>>>>>

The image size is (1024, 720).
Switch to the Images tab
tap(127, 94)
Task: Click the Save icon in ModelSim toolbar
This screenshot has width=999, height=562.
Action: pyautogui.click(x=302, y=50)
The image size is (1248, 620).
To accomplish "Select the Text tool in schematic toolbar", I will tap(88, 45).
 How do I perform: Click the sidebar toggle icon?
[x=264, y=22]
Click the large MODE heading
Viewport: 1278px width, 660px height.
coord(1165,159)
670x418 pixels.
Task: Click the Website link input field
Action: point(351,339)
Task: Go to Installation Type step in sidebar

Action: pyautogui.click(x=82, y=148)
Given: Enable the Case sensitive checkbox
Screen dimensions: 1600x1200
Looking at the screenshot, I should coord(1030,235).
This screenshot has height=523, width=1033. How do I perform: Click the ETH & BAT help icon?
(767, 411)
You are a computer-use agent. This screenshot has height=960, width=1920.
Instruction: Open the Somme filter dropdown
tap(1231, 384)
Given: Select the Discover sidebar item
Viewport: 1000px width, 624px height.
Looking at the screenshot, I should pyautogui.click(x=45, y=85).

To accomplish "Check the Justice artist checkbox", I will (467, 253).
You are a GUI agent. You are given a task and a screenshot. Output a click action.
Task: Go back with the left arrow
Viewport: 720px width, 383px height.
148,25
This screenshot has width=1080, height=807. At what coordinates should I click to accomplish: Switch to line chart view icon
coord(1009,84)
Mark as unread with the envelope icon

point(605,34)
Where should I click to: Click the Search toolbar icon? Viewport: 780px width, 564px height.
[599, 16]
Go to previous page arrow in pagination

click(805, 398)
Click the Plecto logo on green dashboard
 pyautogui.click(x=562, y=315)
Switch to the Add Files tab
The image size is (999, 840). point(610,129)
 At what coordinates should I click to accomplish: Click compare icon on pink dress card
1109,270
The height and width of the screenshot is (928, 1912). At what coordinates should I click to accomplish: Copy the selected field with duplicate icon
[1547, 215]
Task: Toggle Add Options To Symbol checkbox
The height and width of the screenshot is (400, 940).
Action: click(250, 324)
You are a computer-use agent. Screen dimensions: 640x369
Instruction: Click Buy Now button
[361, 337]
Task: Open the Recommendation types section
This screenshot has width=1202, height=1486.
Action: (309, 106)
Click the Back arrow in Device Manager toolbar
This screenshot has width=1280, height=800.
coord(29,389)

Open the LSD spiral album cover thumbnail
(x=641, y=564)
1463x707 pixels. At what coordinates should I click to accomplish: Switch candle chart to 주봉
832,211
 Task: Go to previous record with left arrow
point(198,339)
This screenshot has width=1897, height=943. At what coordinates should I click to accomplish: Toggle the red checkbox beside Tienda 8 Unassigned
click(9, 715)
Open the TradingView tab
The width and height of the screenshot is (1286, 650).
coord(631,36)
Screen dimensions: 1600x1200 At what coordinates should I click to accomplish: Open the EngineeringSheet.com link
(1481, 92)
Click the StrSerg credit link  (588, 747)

<<<<<

» **TASK DESCRIPTION**
Copy out the listing above, line by line and exactly, from its first line to the line holding "The image size is (1248, 620).", inclusive.

» **EXERCISE OUTPUT**
The image size is (1024, 720).
Switch to the Images tab
tap(127, 94)
Task: Click the Save icon in ModelSim toolbar
This screenshot has width=999, height=562.
Action: pyautogui.click(x=302, y=50)
The image size is (1248, 620).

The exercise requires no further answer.